- Source data -
- - -

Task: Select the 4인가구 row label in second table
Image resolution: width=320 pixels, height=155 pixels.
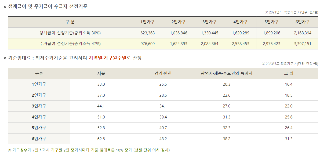Action: (x=39, y=117)
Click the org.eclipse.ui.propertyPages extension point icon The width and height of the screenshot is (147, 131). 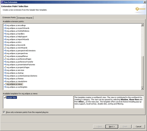click(x=5, y=68)
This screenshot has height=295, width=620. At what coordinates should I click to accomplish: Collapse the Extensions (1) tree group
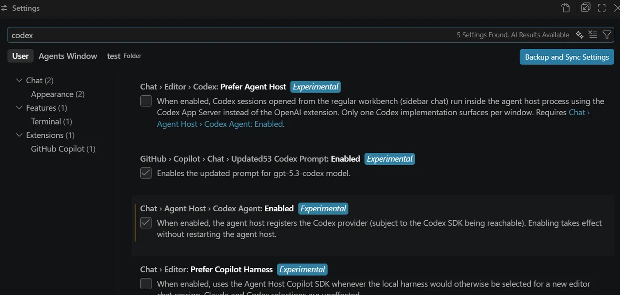pyautogui.click(x=19, y=135)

- - -

- Instructions to follow -
Only the lines from the one holding "This screenshot has" through the end of the data are to be printed, exactly as they stand and with no pictures.

- Result of the exercise -
This screenshot has height=295, width=620. At what coordinates should I click to accomplish: Collapse the Extensions (1) tree group
pyautogui.click(x=19, y=135)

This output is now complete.